Description of problem:
In customer's OSP13 environment, an sriov compute node after a random amount of time starts erroring on function "nova.compute.resource_tracker._update_available_resource".  Possible race condition between resource tracker and init_host. Requires further investigation.

Version-Release number of selected component (if applicable):
OSP13, openstack-nova-compute 13.0-98

How reproducible:
After successful start and operation of nova-compute, at some point the error updating resources is introduced with traceback listed below.

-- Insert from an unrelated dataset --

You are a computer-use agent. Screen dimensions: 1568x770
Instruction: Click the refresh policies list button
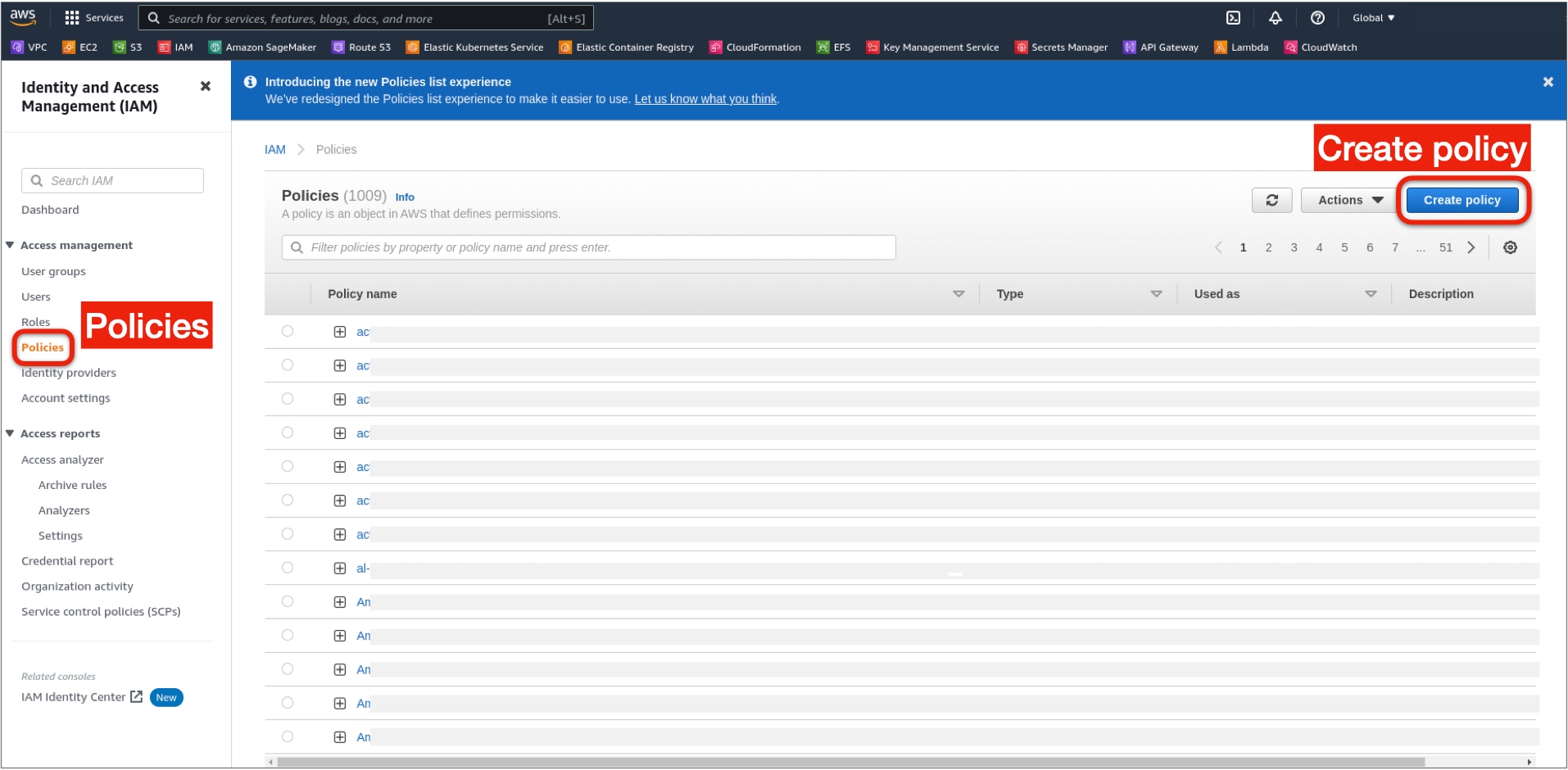pos(1271,200)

This error is persistent and can only be resolved by restarting openstack-nova-compute container.

Steps to Reproduce:
Start nova-compute on sriov compute node.
After some time observe the error.

Actual results:
  "traceback": [
    "Traceback (most recent call last):",
    "  File \"/usr/lib/python2.7/site-packages/nova/compute/manager.py\", line 7447, in update_available_resource_for_node",
    "    rt.update_available_resource(context, nodename)",
    "  File \"/usr/lib/python2.7/site-packages/nova/compute/resource_tracker.py\", line 706, in update_available_resource",
    "    self._update_available_resource(context, resources)",
    "  File \"/usr/lib/python2.7/site-packages/oslo_concurrency/lockutils.py\", line 274, in inner",
    "    return f(*args, **kwargs)",
    "  File \"/usr/lib/python2.7/site-packages/nova/compute/resource_tracker.py\", line 782, in _update_available_resource",
    "    self._update(context, cn)",
    "  File \"/usr/lib/python2.7/site-packages/nova/compute/resource_tracker.py\", line 926, in _update",
    "    self.pci_tracker.save(context)",
    "  File \"/usr/lib/python2.7/site-packages/nova/pci/manager.py\", line 92, in save",
    "    dev.save()",
    "  File \"/usr/lib/python2.7/site-packages/oslo_versionedobjects/base.py\", line 210, in wrapper",
    "    ctxt, self, fn.__name__, args, kwargs)",
    "  File \"/usr/lib/python2.7/site-packages/nova/conductor/rpcapi.py\", line 245, in object_action",
    "    objmethod=objmethod, args=args, kwargs=kwargs)",
    "  File \"/usr/lib/python2.7/site-packages/oslo_messaging/rpc/client.py\", line 174, in call",
    "    retry=self.retry)",
    "  File \"/usr/lib/python2.7/site-packages/oslo_messaging/transport.py\", line 131, in _send",
    "    timeout=timeout, retry=retry)",
    "  File \"/usr/lib/python2.7/site-packages/oslo_messaging/_drivers/amqpdriver.py\", line 559, in send",
    "    retry=retry)",
    "  File \"/usr/lib/python2.7/site-packages/oslo_messaging/_drivers/amqpdriver.py\", line 550, in _send",
    "    raise result",
    "RemoteError: Remote error: DBError (pymysql.err.IntegrityError) (1048, u\"Column 'compute_node_id' cannot be null\") [SQL: u'INSERT INTO pci_devices (created_at, updated_at, deleted_at, deleted, uuid, compute_node_id, address, vendor_id, product_id, dev_type, dev_id, label, status, request_id, extra_info, instance_uuid, numa_node, parent_addr) VALUES (%(created_at)s, %(updated_at)s, %(deleted_at)s, %(deleted)s, %(uuid)s, %(compute_node_id)s, %(address)s, %(vendor_id)s, %(product_id)s, %(dev_type)s, %(dev_id)s, %(label)s, %(status)s, %(request_id)s, %(extra_info)s, %(instance_uuid)s, %(numa_node)s, %(parent_addr)s)'] [parameters: {'status': u'available', 'instance_uuid': None, 'dev_type': None, 'uuid': None, 'dev_id': None, 'parent_addr': None, 'numa_node': None, 'created_at': datetime.datetime(2020, 8, 7, 11, 51, 19, 643044), 'vendor_id': None, 'updated_at': None, 'label': None, 'deleted': 0, 'extra_info': '{}', 'compute_node_id': None, 'request_id': None, 'deleted_at': None, 'address': None, 'product_id': None}] (Background on this error at: http://sqlalche.me/e/gkpj)",


Expected results:
The 60s periodic resource tracker update of available resources on the sriov compute node should continue unimpeded.

Additional info:
This OSP13 environment has modified deployment architecture (k8s instead of tripleo).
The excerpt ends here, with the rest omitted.